§ PROBLEM DETAILS: From the line containing "Task: Click the UG_MODELING_EXTRUDED_FEATURE" to the very last line of the data below, transcribe everything exactly and nothing more.

§ DATA FOR REVIEW:
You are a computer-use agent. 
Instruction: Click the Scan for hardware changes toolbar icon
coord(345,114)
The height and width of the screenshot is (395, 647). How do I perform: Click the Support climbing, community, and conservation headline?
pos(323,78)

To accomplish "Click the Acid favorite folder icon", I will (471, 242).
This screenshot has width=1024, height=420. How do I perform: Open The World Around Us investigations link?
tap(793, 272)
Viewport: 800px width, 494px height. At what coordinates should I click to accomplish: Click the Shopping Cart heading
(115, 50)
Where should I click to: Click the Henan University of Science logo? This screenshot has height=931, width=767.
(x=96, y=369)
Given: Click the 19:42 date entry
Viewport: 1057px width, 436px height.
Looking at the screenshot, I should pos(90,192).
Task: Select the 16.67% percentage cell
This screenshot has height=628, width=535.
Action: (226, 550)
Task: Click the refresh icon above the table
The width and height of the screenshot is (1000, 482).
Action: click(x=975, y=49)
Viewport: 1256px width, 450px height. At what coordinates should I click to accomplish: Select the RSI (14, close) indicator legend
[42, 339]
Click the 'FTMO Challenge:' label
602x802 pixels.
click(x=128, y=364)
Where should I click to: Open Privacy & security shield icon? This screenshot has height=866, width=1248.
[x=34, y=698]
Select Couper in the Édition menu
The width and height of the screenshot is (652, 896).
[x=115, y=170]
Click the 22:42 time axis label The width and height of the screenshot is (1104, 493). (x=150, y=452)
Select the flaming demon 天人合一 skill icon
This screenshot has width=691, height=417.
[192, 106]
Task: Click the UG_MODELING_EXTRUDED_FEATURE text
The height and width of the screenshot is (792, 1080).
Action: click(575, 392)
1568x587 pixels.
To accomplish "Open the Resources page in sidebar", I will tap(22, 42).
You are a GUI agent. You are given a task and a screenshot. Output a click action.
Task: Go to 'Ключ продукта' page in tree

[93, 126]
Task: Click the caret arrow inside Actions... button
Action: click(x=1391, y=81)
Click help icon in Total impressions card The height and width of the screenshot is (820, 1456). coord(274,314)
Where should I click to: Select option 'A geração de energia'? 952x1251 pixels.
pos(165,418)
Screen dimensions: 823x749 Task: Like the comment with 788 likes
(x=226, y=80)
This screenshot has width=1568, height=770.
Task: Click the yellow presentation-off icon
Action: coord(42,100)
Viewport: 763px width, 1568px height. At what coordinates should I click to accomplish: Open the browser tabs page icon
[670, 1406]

§ EXERCISE RESULT:
Task: Click the UG_MODELING_EXTRUDED_FEATURE text
The height and width of the screenshot is (792, 1080).
Action: click(575, 392)
1568x587 pixels.
To accomplish "Open the Resources page in sidebar", I will tap(22, 42).
You are a GUI agent. You are given a task and a screenshot. Output a click action.
Task: Go to 'Ключ продукта' page in tree

[93, 126]
Task: Click the caret arrow inside Actions... button
Action: click(x=1391, y=81)
Click help icon in Total impressions card The height and width of the screenshot is (820, 1456). coord(274,314)
Where should I click to: Select option 'A geração de energia'? 952x1251 pixels.
pos(165,418)
Screen dimensions: 823x749 Task: Like the comment with 788 likes
(x=226, y=80)
This screenshot has width=1568, height=770.
Task: Click the yellow presentation-off icon
Action: coord(42,100)
Viewport: 763px width, 1568px height. At what coordinates should I click to accomplish: Open the browser tabs page icon
[670, 1406]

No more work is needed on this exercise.